EXERCISE DESCRIPTION
Output exactly what appears from the line containing "Screen dimensions: 960x640" to the end of the data below, and nothing more.

DATA IN THIS EXERCISE
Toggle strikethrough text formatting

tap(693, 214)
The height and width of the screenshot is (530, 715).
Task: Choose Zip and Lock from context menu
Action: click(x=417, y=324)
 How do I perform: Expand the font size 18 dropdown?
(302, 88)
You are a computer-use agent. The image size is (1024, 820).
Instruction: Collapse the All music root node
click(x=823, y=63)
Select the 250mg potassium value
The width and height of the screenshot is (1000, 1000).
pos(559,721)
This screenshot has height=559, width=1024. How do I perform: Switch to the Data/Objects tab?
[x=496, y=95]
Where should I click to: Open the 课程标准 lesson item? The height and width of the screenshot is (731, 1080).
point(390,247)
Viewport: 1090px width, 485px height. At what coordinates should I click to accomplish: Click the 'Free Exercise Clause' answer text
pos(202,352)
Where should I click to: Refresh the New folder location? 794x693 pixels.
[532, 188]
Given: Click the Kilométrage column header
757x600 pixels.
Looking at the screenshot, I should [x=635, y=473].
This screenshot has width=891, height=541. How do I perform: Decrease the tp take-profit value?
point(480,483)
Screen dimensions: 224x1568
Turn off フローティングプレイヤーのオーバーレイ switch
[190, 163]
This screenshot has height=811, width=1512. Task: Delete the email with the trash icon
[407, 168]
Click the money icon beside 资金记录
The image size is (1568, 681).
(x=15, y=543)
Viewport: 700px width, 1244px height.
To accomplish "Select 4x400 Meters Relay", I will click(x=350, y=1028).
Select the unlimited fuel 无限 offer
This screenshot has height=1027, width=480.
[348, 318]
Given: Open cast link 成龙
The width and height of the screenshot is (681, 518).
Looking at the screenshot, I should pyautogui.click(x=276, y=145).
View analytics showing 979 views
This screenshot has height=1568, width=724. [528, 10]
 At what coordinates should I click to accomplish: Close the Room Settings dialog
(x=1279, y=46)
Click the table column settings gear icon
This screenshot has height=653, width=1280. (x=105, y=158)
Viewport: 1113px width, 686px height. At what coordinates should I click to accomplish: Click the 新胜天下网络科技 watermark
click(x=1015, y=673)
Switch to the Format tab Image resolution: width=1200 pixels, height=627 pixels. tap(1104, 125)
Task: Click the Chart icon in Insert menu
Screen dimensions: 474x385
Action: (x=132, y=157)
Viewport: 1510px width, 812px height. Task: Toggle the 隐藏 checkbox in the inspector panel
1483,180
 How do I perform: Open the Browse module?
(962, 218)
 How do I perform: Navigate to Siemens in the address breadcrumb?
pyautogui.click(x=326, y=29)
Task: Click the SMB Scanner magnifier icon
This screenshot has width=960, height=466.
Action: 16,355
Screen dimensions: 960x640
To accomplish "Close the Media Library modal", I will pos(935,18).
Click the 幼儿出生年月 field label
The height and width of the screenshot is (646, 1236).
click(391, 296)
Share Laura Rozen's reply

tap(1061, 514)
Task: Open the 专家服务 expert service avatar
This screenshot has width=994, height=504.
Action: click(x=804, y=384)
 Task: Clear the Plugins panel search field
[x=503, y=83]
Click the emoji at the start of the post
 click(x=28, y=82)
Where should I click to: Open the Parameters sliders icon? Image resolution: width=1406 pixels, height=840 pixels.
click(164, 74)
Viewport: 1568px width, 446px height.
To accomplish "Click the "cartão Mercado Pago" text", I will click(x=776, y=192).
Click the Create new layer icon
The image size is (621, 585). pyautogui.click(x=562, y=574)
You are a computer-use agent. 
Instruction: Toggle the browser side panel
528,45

WRITTEN REPLY
Screen dimensions: 960x640
To accomplish "Close the Media Library modal", I will pos(935,18).
Click the 幼儿出生年月 field label
The height and width of the screenshot is (646, 1236).
click(391, 296)
Share Laura Rozen's reply

tap(1061, 514)
Task: Open the 专家服务 expert service avatar
This screenshot has width=994, height=504.
Action: click(x=804, y=384)
 Task: Clear the Plugins panel search field
[x=503, y=83]
Click the emoji at the start of the post
 click(x=28, y=82)
Where should I click to: Open the Parameters sliders icon? Image resolution: width=1406 pixels, height=840 pixels.
click(164, 74)
Viewport: 1568px width, 446px height.
To accomplish "Click the "cartão Mercado Pago" text", I will click(x=776, y=192).
Click the Create new layer icon
The image size is (621, 585). pyautogui.click(x=562, y=574)
You are a computer-use agent. 
Instruction: Toggle the browser side panel
528,45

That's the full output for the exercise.